Instructions for the task: At the line that holds "The image size is (924, 444).", start repeating, and keep going exactly through the final line of the material; include both ends and skip the pictures.

-.-.-

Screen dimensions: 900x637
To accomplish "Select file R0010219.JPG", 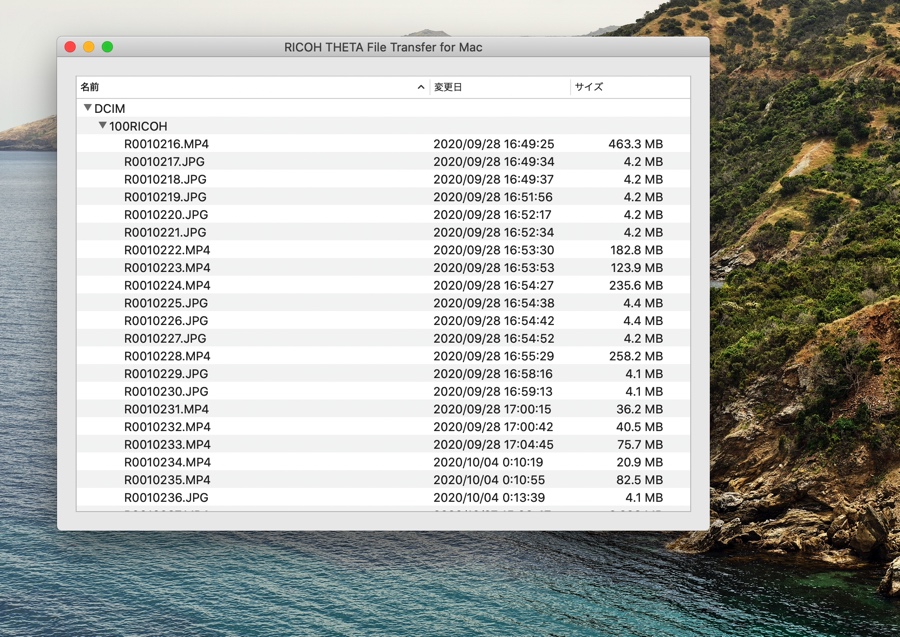I will 165,197.
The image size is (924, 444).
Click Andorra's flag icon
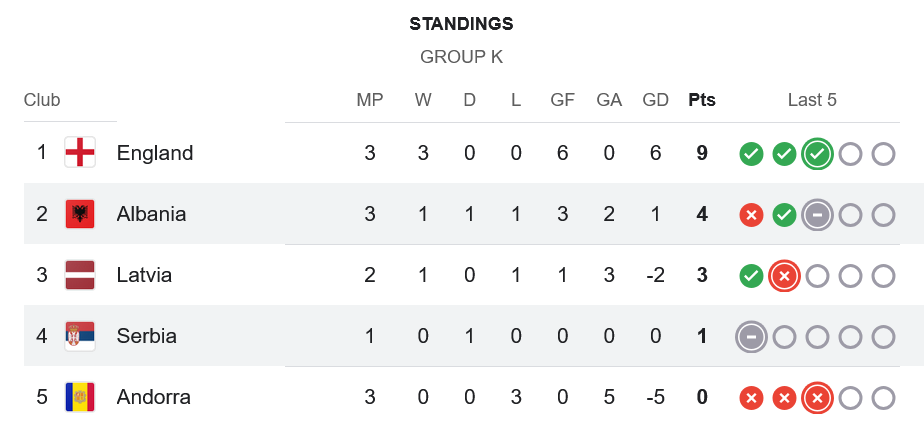[x=80, y=397]
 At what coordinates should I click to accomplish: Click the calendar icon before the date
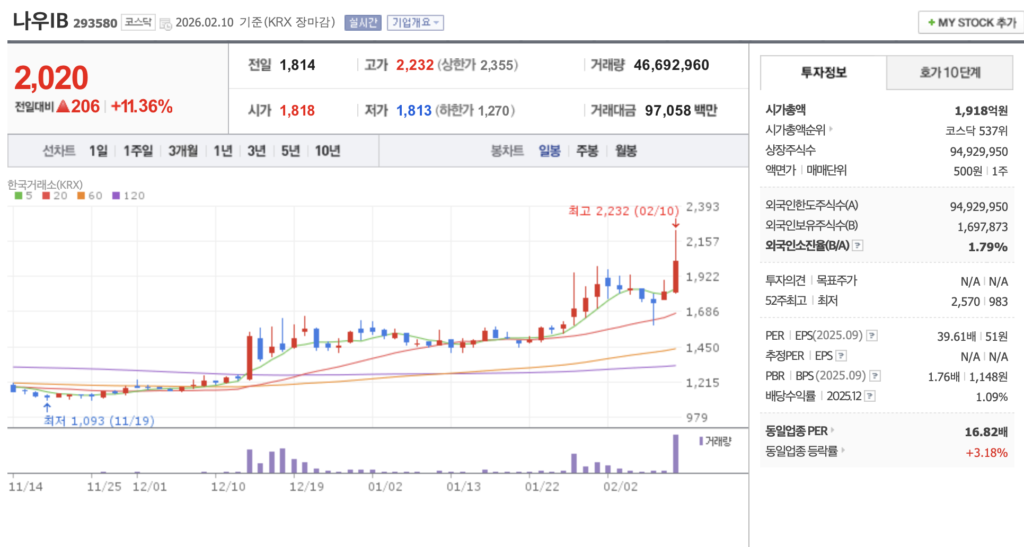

-.-.-

Result:
The image size is (924, 444).
Click Andorra's flag icon
[x=80, y=397]
 At what coordinates should I click to accomplish: Click the calendar icon before the date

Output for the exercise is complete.